Solid paint is the entry-level paint option available on most models – except expensive cars, which offer Metallic paint free of charge. Manufacturers don’t charge extra for solid paint, often offering basic colours such as black, white, red or blue. It’s a popular choice for vans because it incurs no extra cost, which is why many vans are sold in white.

Contrary to this general rule of thumb, one manufacturer that does charge for solid paint is Tesla. If you want a black Model 3, for example, be prepared to set aside an additional £1,000.

The paint is formed by topping a single layer of colour with a clear-coat layer, designed to protect the car against small damage such as light scratches and paint chips.

Repairs to a car with solid paint are relatively quick and easy, given the simple application of the paint.
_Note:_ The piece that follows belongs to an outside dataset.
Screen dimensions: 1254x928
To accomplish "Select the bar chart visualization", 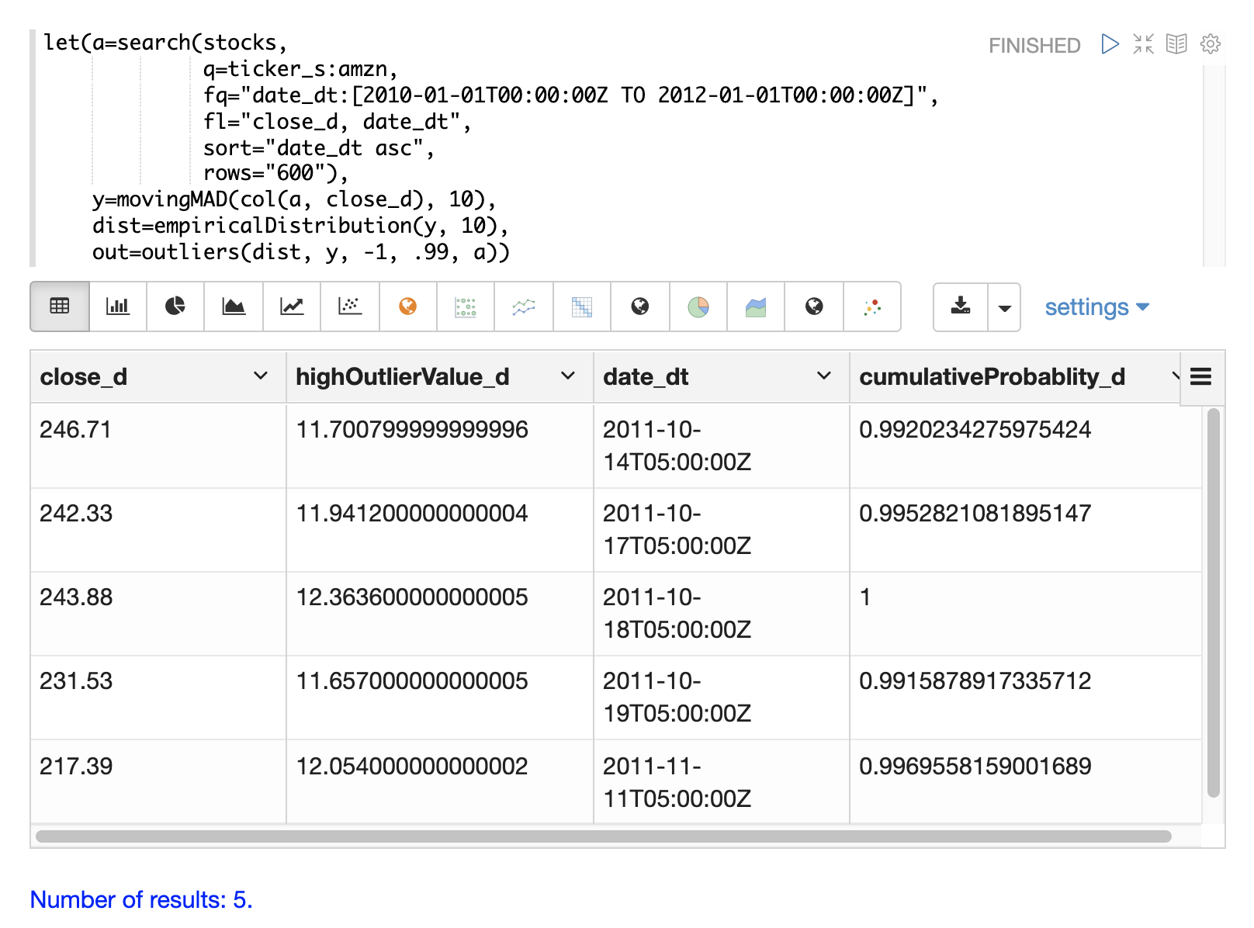I will [118, 306].
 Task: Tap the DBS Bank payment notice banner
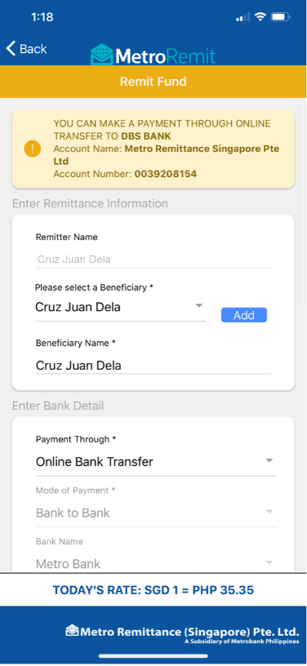tap(153, 149)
However, in some cases the paint may develop an ‘Orange Peel’ effect, which means there may be sections where the paint is uneven, with a ‘blotchy’ look.

 

Price: Free of Charge. (Unless you're buying a Tesla)

 

Special Solid Paint

Special solid paint is special only in name. It gives the same appearance as solid paint, but manufacturers often charge extra for it.

Colours labelled as 'Special Solid Paint' tend to be the more popular options, such as white or black.

 

Price: Upwards of £250.

 Metallic.jpg

Metallic Paint

Metallic paint is usually a cost-option on all but high-end cars. There are a variety of colours available on most models in a metallic finish, ranging from deep purples and oranges to greens and blues.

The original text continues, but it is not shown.